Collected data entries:
##############################

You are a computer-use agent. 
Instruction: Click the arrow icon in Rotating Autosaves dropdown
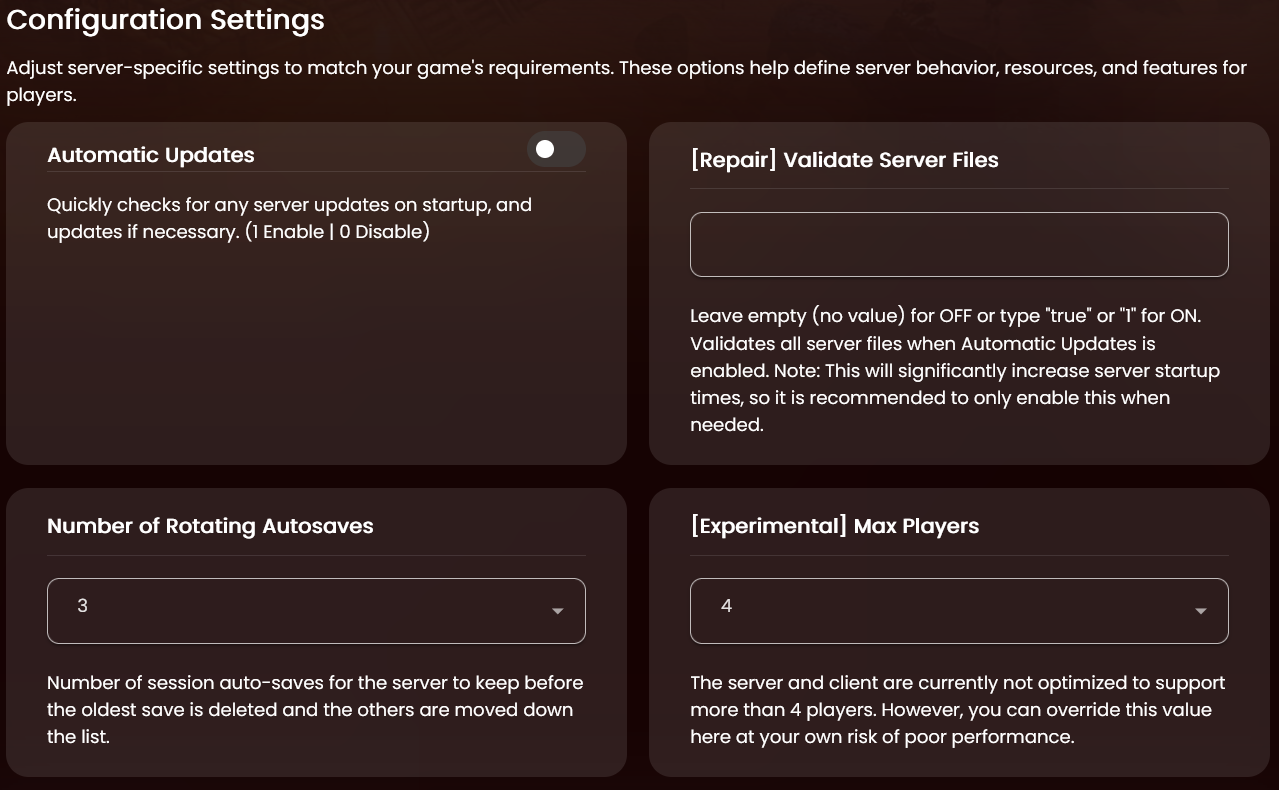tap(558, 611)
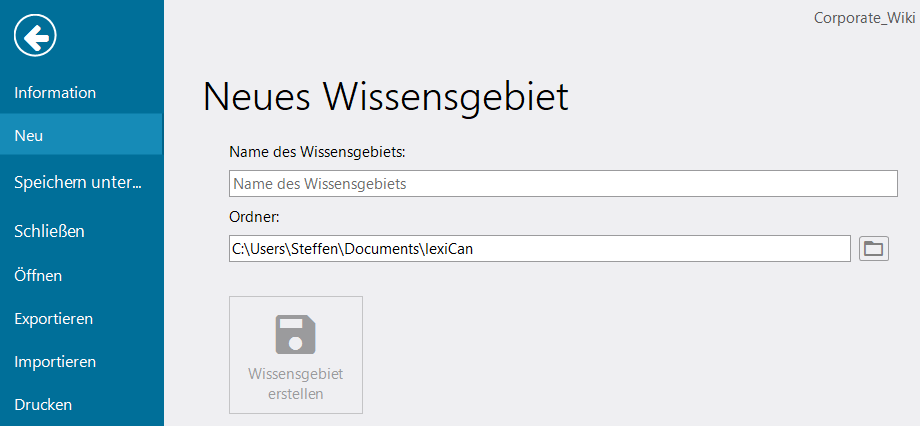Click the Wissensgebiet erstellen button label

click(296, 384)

##############################

§ **TASK STATEMENT**: Exactly as they appear above, write out all the entries, without pictures.

§ **TASK SOLUTION**:
You are a computer-use agent. 
Instruction: Click the arrow icon in Rotating Autosaves dropdown
tap(558, 611)
Click the Wissensgebiet erstellen button label

click(296, 384)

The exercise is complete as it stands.